Interestingly, the flag has been used sporadically by racist organizations, including the KKK at times, which has distorted the perception of the imagery. The anecdotal misuse of the Gadsden symbology over the years has hoisted the flag into the realm of controversy, time and time again.
Our simple response is that we're not going to let them take it. We will struggle valiantly to reclaim and maintain what is valuable to us and preserve the intended meaning behind the symbol. It does not align with reason for a racist organization to brandish a flag that stands for the resistance of tyranny.
Deliberate Propagating of Controversy
There are only two possible explanations for why someone would propagate the myth that the Gadsden flag is a racist symbol. 1.) They do not know what the flag actually represents and carelessly flaunt their ignorance. 2.) They know what it represents, but view the conflict as a way to defame venerated "conservative" or libertarian symbols, thus politically weaponizing the controversy.
Being charged with racism is a serious accusation that can carry with it devastating social ramification.

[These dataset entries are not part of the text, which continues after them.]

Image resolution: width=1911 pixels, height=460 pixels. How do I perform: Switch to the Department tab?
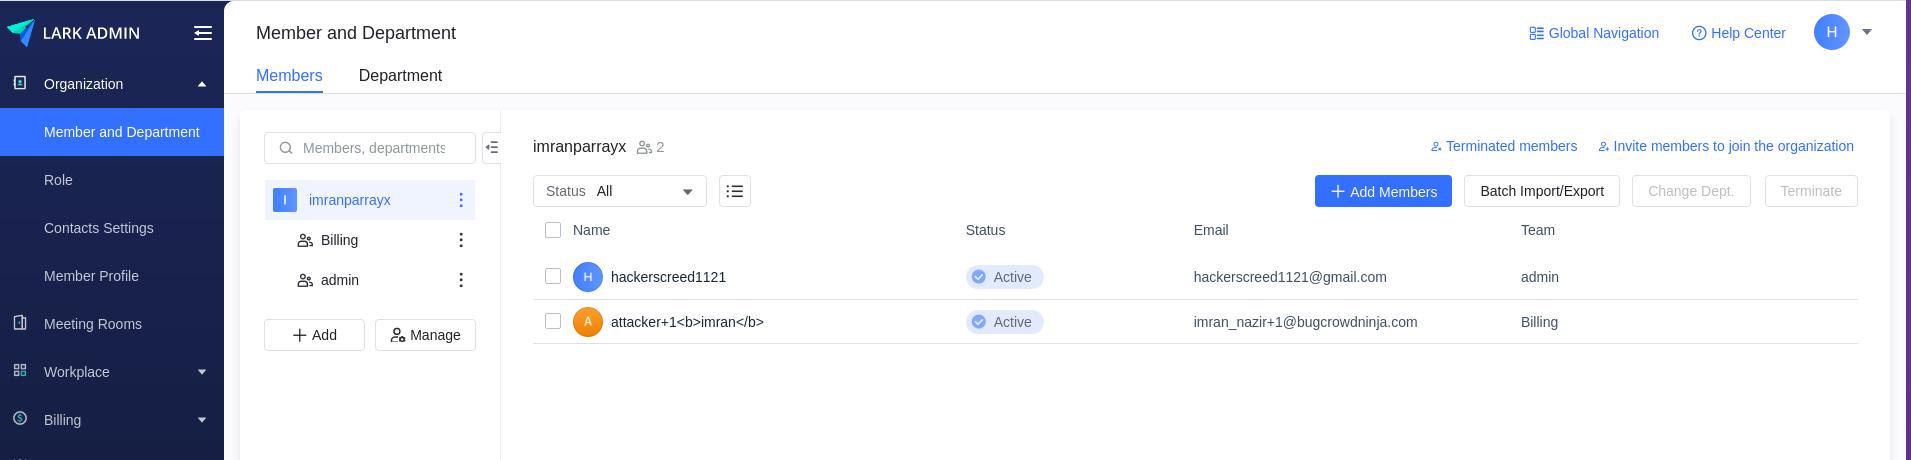pos(400,76)
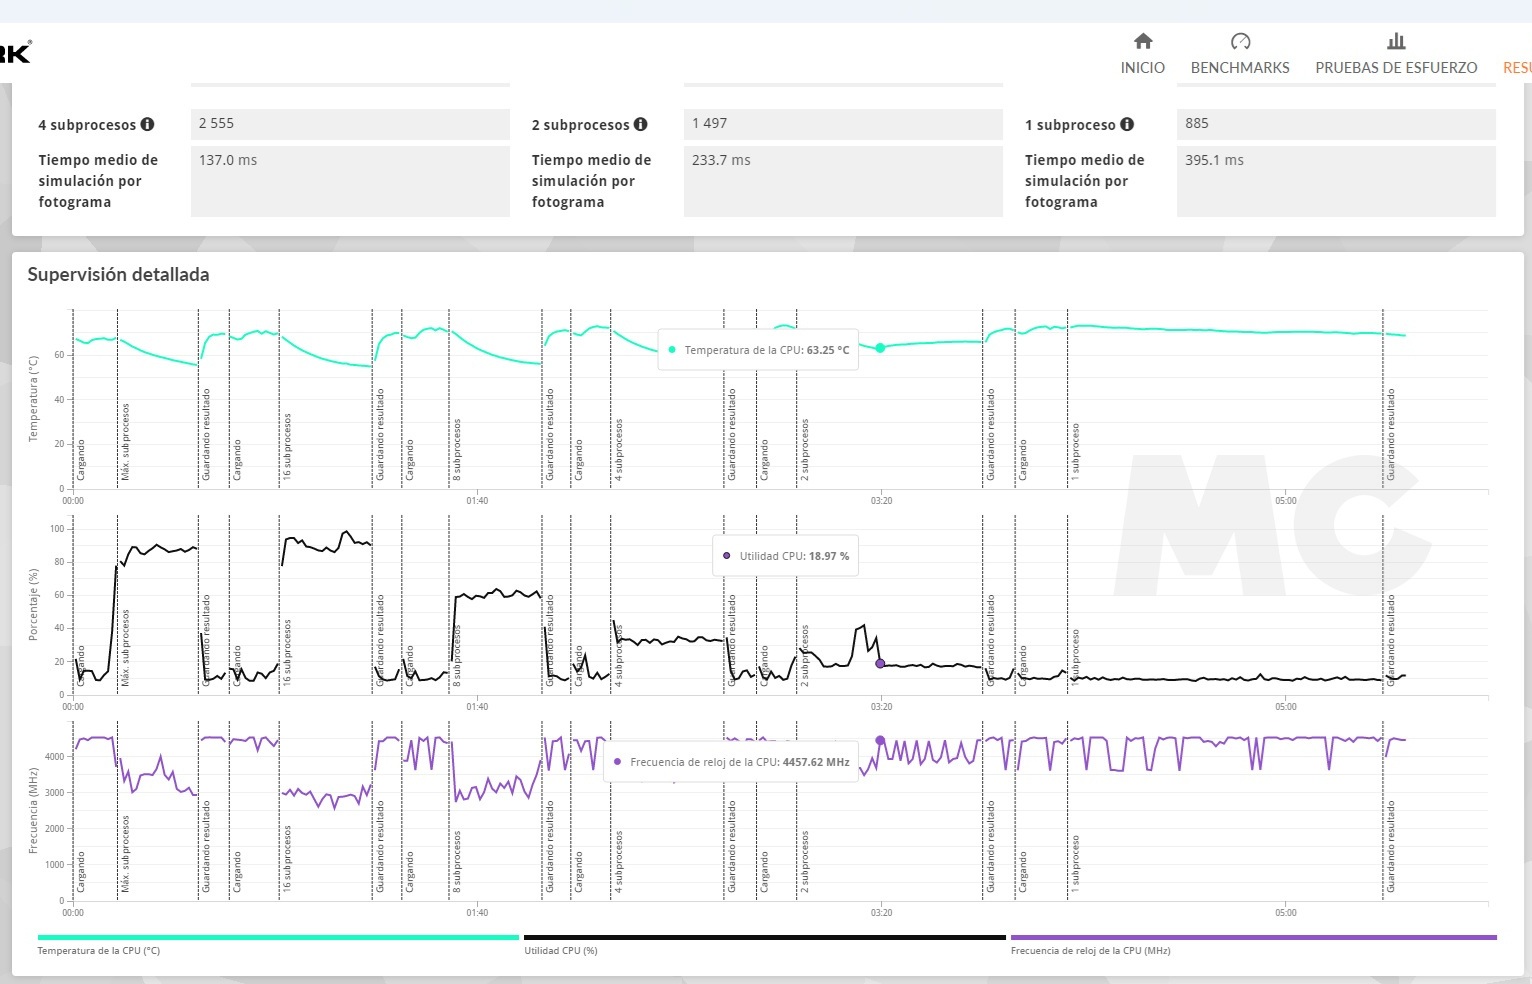Click the 233.7 ms simulation time field
Screen dimensions: 1532x984
click(843, 181)
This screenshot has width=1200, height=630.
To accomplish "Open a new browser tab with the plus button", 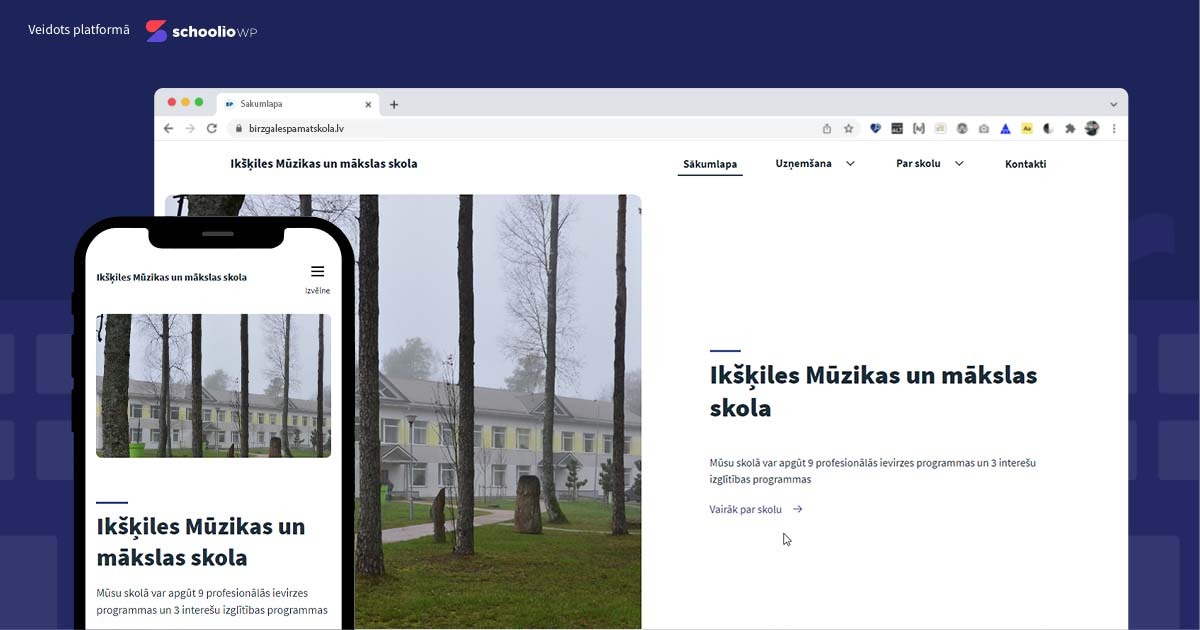I will [x=394, y=104].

The accusation can even get a person fired from their job, expelled from school, or to become a pariah who is susceptible to violent retribution. Because certain individuals lack the ability to demonstrate integrity in their political discourse, they use the charge of racism to add muscle to their failing arguments or agendas. It's the modern day equivalent to calling someone a 'Blasphemer.'
Perpetuating the idea that the Gadsden flag is a racist symbol is a campaign of defamation intended to cause harm on those who display the symbol accurately. It's a cheap tactic used in desperation.
We're not being chased off by fear. We will continue to maintain our symbols and display, accurately, what they represent. In short, "Don't Tread on Me."